Abstract
Bacteria that survive inside polymorphonuclear neutrophils (PMN) following phagocytosis are protected from the bactericidal action of most antibiotics. Two possible explanations are altered metabolism by intraleukocytic bacteria or failure of antibiotics to enter the phagosome. The oxygen consumption of intraleukocytic and extraleukocytic bacteria was measured as an index of bacterial metabolism. PMN respiration and bactericidal activity were suppressed with large doses of hydrocortisone and extraleukocytic bacterial oxygen consumption was abolished by the addition of lysostaphin. Intraleukocytic bacterial continued to consume oxygen suggesting that surviving ingested micro-organisms are metabolically active. Neither penicillin (which cannot kill intraleukocytic bacteria) nor rifampin (which can kill intraleukocytic bacteria) was bactericidal for staphylococci at 5°C. Thus, rifampin is not uniquely able to kill “resting” bacteria.
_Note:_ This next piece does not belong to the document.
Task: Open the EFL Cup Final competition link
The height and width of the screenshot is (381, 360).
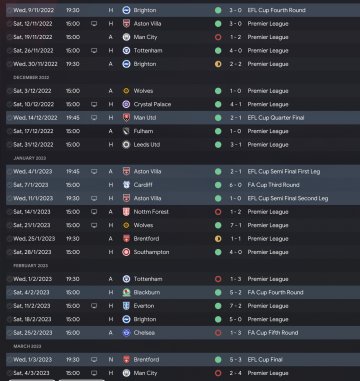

Intraleukocytic or extraleukocytic Staphylococcus aurens were incubated with [benzyl-14C]penicillin for 2 h at 37°C. Live intraleukocytic bacteria bound only 13% as much penicillin as live bacteria incubated with killed PMN. To measure the penetration of antibiotics into PMN, [14C]rifampin and [14C]penicillin were measured in leukocyte pellets and in the supernatant fluid. The total water space in the pellets was quantitated using tritium water and the extracellular water space was measured using Na235SO4. All penicillin associated with the cell pellet could be accounted for in extracellular water. Thus penicillin was completely excluded from the leukocytes. Rifampin was concentrated in the cell pellet 2.2 times when compared with the supernatant concentration.
These studies suggest that a likely explanation for the survival of phagocytized bacteria in the presence of high concentrations of most antibiotics is the inability of the antibiotic to enter the phagocyte. Rifampin, which is highly lipid soluble, can enter leukocytes and kill intracellular bacteria.